::: QUOTED TEXT

There's no doubt Eagles safety Malcolm Jenkins is a leader on the defense. He is an articulate and passionate veteran. I recently sat down with Jenkins, who is known for getting his guys fired up (see story).

Gunn: Prior to the Falcons game, you gave a passionate speech to your teammates in the auditorium of the Novacare Complex. And I'm assuming you are a fan of the movie Hoosiers, because in that movie coach Norman Dale took his team to the gym before the big championship game and had his team measure 10 feet from the rim to the floor, and told them it's still the same rim they've been playing on and still the same game. You were telling your guys things like: it's still the same field, the ball is the same, the rules are still the same, everything is still the same. But how do you couple "just another game" with the magnitude of this particular game?

::::::
::: DATA ENTRIES

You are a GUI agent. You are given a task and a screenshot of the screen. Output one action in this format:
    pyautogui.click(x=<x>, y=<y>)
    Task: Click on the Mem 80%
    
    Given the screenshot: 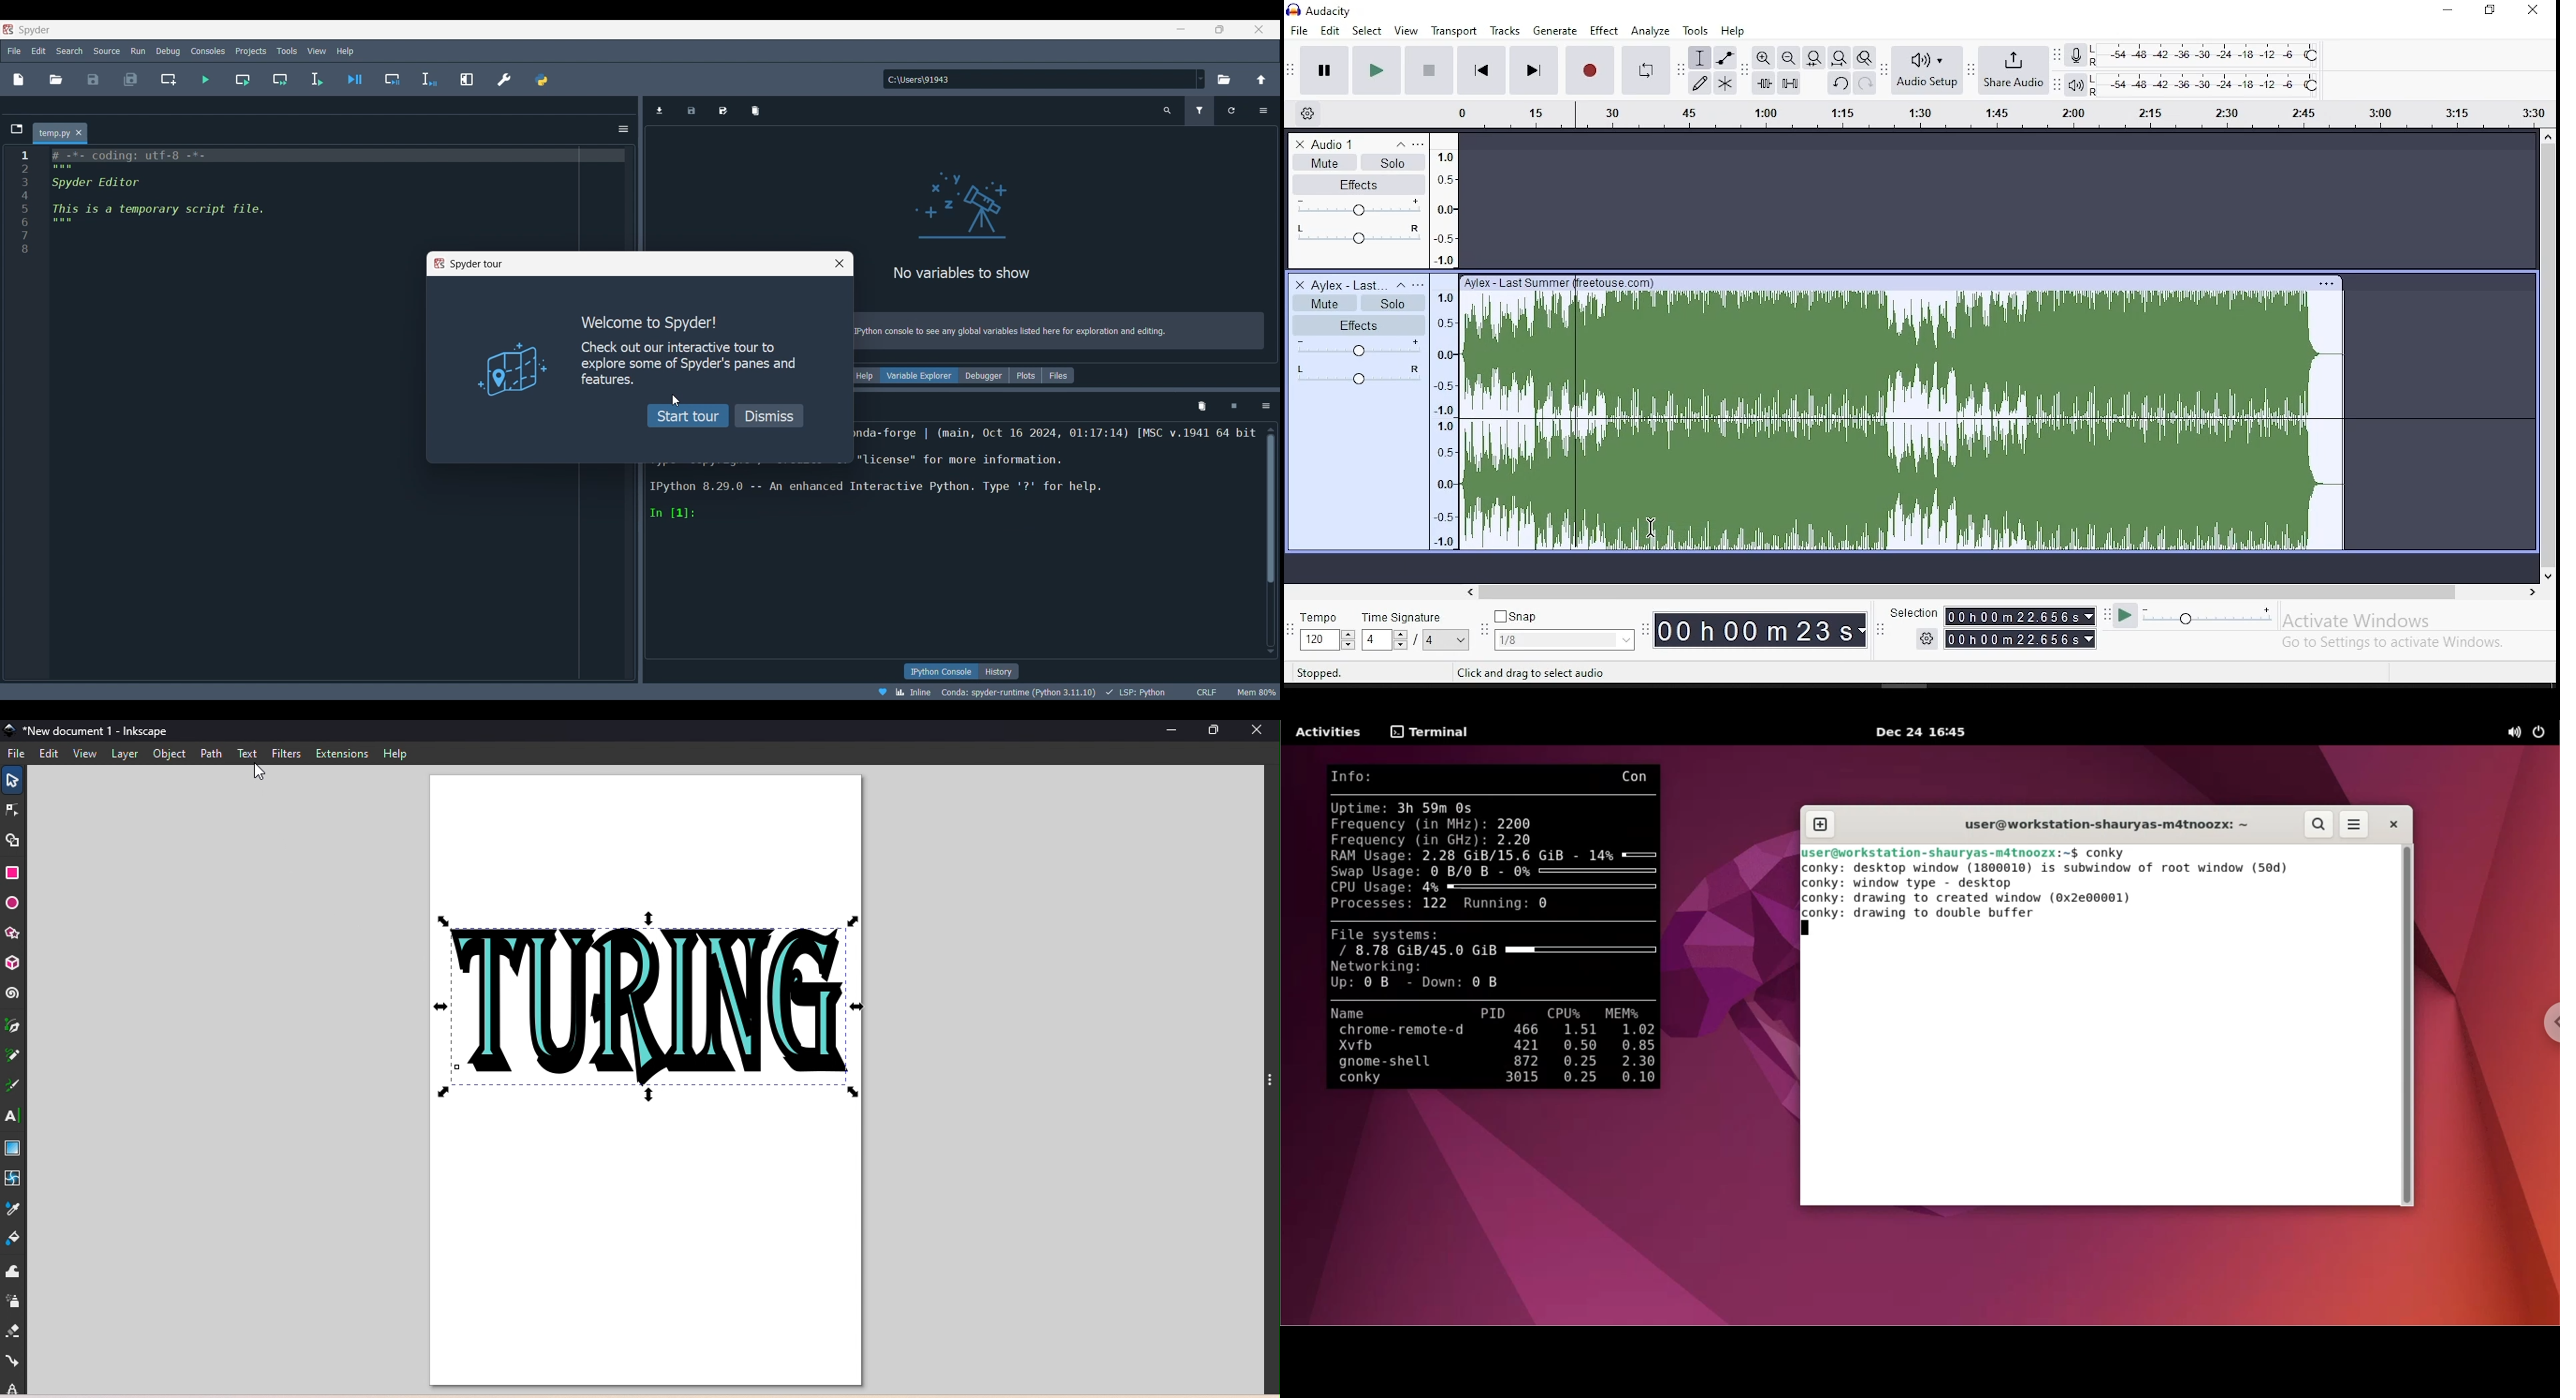 What is the action you would take?
    pyautogui.click(x=1255, y=692)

::::::

According to the Malcolm Jenkins interview excerpt, where did Jenkins give his speech to teammates before the Falcons game? Rely only on the Malcolm Jenkins interview excerpt.

In the auditorium of the Novacare Complex.